KDKE

Superior, Wisconsin; United States;
- Broadcast area: Duluth-Superior
- Frequency: 102.5 MHz
- RDS: PI: 1A41
- Branding: 102.5 Duke FM

Programming
- Format: Classic country

Ownership
- Owner: Midwest Communications; (Midwest Communications, Inc.);
- Sister stations: KDAL; KDAL-FM; KTCO; WDSM; WDUL;

History
- First air date: 1979 (as KZIO)
- Former call signs: KZIO (1979–1996); KRBR-FM (1996–2008); KHQG (2008–2010); KDWZ (2010–2016);
- Call sign meaning: Format and station named in tribute to Midwest Communications founder Duey "Duke" Wright

Technical information
- Facility ID: 71355
- Class: C1
- ERP: 100,000 watts
- HAAT: 183 m (600 ft)
- Repeater: 96.1 WDKE (Coleraine, Minnesota)

Links
- Webcast: Listen live
- Website: dukecountry.fm

= KDKE =

Radio stations in Superior, Wisconsin

KDKE (102.5 FM, "Duke FM") is a classic country radio station located in Duluth, Minnesota (licensed to Superior, Wisconsin).
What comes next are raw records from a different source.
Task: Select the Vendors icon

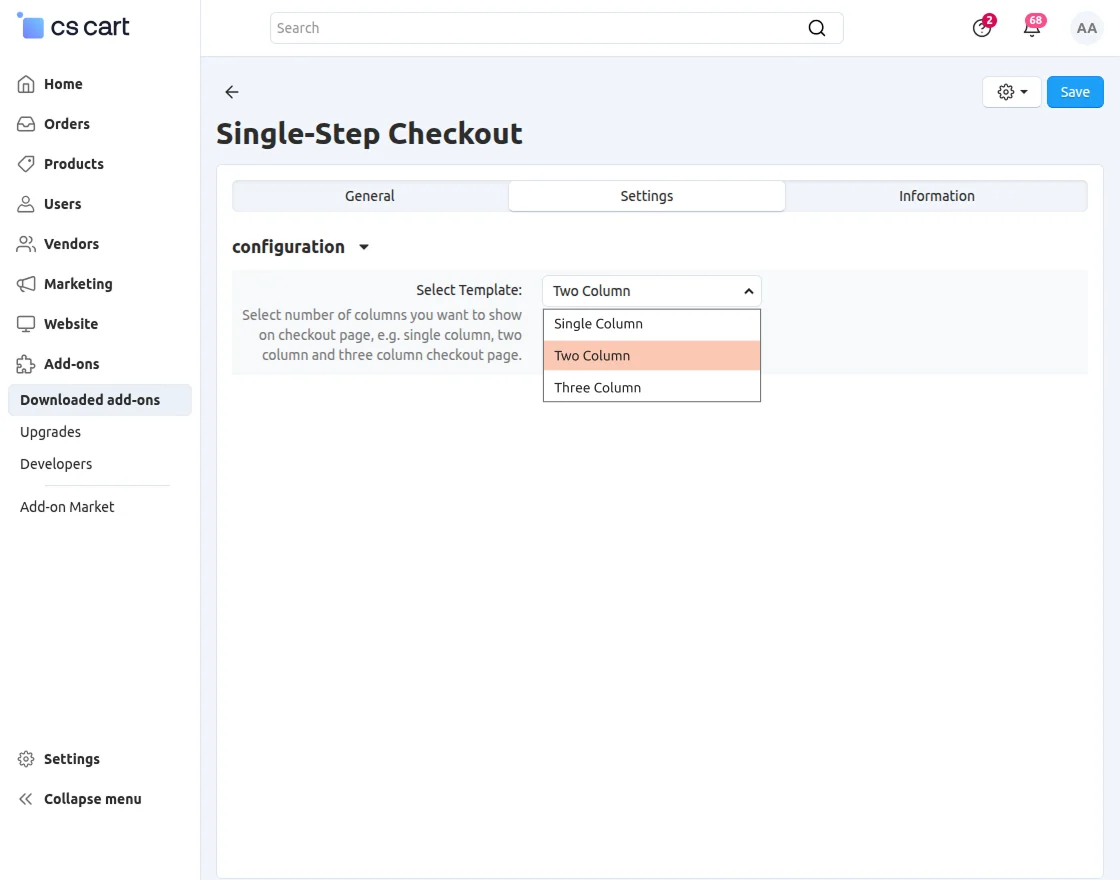Action: 26,244
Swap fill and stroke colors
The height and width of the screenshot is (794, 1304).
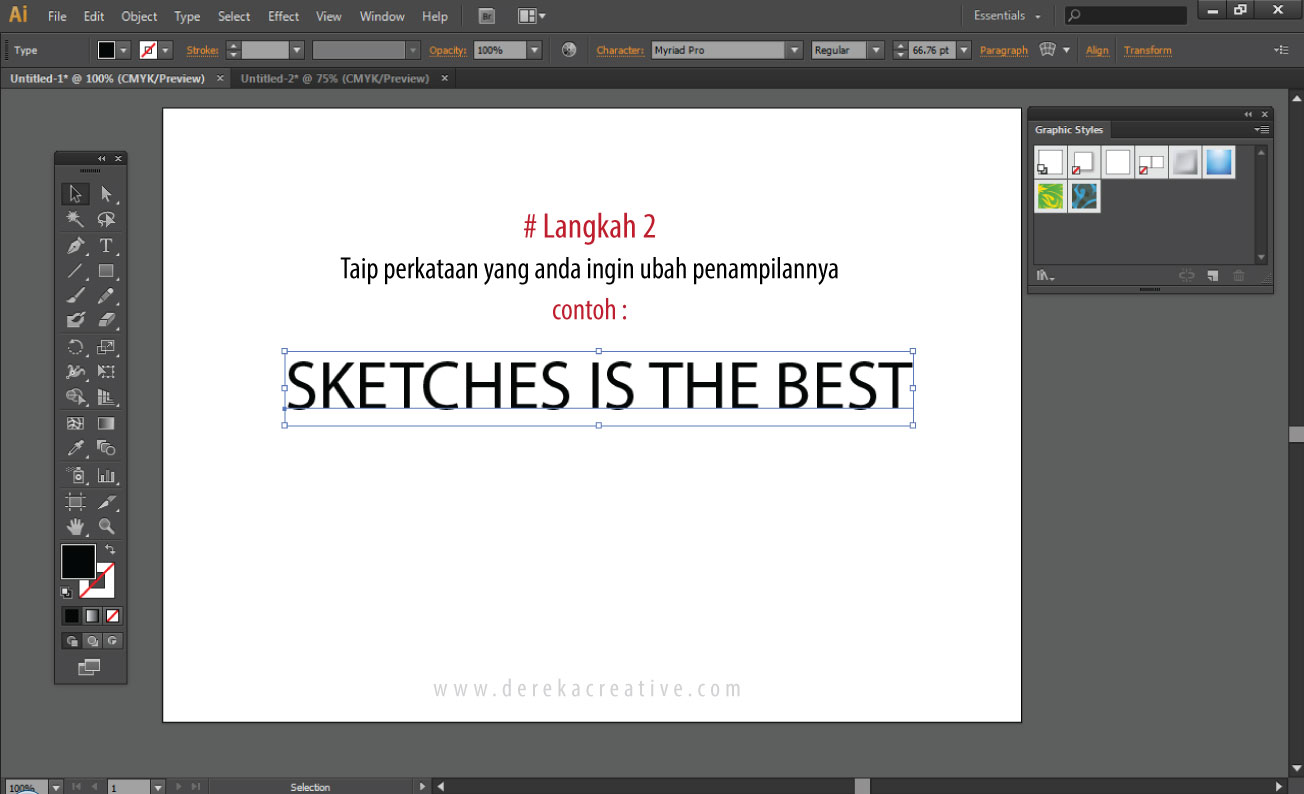point(110,549)
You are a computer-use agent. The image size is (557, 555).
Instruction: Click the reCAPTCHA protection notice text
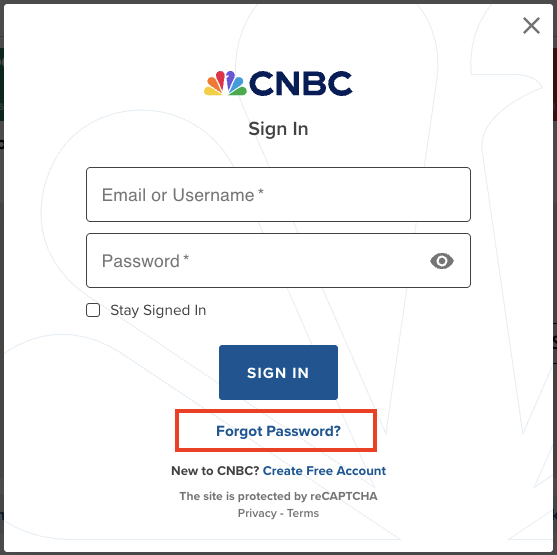[x=278, y=496]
KDKE is owned by Midwest Communications, which also owns WDSM, WDUL, KDAL, KDAL-FM and KTCO in Duluth. All the Duluth stations share the same studio location at 11 East Superior St. Suite 380, downtown Duluth. Most of KDKE's personalities are voice-tracked or syndicated.

==History==
The station was Top 40/CHR as "102.5 KZIO" (call sign now used by 104.3/94.1) until November 1996 when it switched to modern/alternative rock as "102.5 The Bear" with the KRBR-FM call sign. The Bear transitioned to active rock in 1998, and broadened its playlist by 2002. By 2006, "The Bear" moniker was dropped as the station branded as "102.5 KRBR" and added a significant amount of Classic Rock to its playlist to become a mainstream rock station. On March 3, 2008, KRBR-FM changed its call sign to KHQG, and began branding itself as "102.5 The Hog" while remaining with a mainstream rock format. In March 2009, KHQG shifted from mainstream rock to "Classic Rock 102.5." In the classic rock arena, 102.5 more solidly targeted the market's heritage classic rock station, KQDS-FM 94.9. The previous format had fallen between KQ and its active rock sister, 94X.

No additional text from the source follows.